*** Begin section ***

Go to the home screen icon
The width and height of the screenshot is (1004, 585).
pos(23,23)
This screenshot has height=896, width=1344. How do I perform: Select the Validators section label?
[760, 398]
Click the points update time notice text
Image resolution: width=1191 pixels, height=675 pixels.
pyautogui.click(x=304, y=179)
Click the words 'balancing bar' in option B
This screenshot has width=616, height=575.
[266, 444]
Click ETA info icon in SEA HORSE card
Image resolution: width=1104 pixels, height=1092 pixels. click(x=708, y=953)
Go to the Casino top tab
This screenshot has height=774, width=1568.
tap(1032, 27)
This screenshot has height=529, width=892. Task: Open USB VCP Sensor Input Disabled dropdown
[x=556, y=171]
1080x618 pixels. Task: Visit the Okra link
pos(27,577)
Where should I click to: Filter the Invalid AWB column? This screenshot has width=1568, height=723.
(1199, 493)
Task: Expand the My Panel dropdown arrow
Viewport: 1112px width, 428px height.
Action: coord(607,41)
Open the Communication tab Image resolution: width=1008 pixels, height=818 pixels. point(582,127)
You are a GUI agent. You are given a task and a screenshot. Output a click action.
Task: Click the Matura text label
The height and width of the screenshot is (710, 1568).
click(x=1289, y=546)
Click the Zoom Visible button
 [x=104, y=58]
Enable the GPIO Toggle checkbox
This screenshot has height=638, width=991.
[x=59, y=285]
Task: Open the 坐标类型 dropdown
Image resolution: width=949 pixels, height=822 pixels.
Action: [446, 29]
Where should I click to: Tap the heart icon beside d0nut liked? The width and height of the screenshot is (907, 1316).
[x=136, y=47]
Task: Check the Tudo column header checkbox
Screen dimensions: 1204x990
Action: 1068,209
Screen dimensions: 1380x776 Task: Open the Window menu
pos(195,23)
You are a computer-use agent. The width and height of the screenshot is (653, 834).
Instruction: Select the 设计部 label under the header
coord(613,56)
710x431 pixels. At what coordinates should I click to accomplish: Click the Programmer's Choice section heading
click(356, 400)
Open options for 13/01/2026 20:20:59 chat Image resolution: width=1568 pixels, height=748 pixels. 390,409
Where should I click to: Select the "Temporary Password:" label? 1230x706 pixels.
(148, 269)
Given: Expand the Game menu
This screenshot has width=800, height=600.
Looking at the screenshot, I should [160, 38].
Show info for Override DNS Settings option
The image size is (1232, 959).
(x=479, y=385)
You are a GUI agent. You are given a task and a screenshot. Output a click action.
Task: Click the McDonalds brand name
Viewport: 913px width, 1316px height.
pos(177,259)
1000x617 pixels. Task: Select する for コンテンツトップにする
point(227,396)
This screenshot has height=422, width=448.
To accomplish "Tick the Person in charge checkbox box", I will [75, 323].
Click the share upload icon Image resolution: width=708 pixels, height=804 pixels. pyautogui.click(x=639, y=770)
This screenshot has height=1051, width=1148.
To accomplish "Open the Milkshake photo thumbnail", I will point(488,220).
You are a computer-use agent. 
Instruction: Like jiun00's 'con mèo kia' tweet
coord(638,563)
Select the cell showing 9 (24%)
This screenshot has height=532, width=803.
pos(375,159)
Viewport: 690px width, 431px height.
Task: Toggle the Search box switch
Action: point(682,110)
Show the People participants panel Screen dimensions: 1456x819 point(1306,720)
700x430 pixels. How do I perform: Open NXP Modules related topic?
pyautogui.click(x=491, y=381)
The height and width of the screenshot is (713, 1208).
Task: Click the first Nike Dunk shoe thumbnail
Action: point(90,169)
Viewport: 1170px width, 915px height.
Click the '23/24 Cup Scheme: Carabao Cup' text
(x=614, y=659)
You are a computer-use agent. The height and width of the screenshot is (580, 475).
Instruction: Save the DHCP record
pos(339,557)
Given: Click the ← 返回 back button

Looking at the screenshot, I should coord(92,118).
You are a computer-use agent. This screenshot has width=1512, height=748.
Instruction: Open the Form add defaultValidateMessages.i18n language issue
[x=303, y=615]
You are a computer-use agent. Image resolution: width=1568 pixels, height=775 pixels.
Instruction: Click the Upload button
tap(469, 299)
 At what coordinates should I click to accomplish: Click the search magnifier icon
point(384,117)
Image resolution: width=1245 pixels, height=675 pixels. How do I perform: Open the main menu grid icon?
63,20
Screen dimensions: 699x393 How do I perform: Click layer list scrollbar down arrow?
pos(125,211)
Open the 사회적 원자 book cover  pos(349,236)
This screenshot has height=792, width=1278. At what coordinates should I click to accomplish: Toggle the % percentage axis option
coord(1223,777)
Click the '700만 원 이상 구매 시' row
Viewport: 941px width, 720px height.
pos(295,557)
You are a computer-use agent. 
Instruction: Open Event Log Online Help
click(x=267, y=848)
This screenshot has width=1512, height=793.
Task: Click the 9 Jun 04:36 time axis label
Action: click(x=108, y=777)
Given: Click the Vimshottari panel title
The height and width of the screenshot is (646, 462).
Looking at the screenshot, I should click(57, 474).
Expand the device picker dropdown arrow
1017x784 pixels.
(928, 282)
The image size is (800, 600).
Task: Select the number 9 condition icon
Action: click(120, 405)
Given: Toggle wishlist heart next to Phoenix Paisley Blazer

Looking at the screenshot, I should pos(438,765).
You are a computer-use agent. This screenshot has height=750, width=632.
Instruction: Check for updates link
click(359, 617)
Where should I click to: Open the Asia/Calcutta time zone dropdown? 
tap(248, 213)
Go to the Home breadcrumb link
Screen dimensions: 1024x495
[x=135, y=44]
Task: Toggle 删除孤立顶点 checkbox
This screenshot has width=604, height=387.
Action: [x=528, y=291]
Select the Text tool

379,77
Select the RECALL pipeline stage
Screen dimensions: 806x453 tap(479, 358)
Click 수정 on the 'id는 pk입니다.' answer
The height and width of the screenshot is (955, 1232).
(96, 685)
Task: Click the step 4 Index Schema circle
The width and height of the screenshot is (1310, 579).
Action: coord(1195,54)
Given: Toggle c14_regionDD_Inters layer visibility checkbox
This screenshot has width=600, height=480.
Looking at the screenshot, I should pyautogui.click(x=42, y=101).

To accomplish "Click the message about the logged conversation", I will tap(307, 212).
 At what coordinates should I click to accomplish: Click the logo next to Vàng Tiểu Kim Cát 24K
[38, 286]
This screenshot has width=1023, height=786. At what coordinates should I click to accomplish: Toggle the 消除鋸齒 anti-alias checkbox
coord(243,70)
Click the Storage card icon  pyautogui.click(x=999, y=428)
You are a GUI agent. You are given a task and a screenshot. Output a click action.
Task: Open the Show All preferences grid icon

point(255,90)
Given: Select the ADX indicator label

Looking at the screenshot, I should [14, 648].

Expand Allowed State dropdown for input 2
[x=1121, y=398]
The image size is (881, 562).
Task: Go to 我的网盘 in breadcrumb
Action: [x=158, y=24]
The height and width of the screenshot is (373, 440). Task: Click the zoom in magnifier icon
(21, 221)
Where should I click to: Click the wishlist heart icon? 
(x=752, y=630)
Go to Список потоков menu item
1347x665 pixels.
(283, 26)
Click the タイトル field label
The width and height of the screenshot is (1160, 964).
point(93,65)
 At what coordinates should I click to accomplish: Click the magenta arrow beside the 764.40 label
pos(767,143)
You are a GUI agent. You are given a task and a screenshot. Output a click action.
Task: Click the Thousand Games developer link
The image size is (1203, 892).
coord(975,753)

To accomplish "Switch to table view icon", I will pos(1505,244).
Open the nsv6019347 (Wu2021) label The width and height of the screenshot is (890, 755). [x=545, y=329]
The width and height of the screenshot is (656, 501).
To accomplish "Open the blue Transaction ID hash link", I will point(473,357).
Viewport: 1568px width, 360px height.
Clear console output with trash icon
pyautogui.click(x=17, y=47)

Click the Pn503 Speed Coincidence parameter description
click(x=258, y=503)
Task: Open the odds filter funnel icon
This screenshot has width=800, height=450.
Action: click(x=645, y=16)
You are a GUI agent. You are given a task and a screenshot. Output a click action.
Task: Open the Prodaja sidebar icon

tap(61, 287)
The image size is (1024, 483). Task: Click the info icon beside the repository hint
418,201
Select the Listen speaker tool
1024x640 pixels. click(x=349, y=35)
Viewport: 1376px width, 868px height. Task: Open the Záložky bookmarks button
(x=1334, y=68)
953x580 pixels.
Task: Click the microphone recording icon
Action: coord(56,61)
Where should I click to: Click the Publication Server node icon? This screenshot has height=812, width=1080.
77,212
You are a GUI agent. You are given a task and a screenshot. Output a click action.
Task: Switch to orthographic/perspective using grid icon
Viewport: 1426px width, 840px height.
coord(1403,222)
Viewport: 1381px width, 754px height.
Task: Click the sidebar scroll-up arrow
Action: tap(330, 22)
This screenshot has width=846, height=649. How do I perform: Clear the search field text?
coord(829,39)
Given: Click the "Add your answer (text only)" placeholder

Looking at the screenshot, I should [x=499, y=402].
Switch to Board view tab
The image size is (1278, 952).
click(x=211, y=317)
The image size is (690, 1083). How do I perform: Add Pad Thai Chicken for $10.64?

*** End section ***

#### ACTIVITY
Search the entries above for the string "computer", and report each line where it occurs.

#### TASK OUTPUT
You are a computer-use agent. The width and height of the screenshot is (653, 834).
You are a computer-use agent. 
You are a computer-use agent. The height and width of the screenshot is (580, 475).
You are a computer-use agent. This screenshot has width=1512, height=748.
You are a computer-use agent. Image resolution: width=1568 pixels, height=775 pixels.
You are a computer-use agent. 
You are a computer-use agent. This screenshot has height=750, width=632.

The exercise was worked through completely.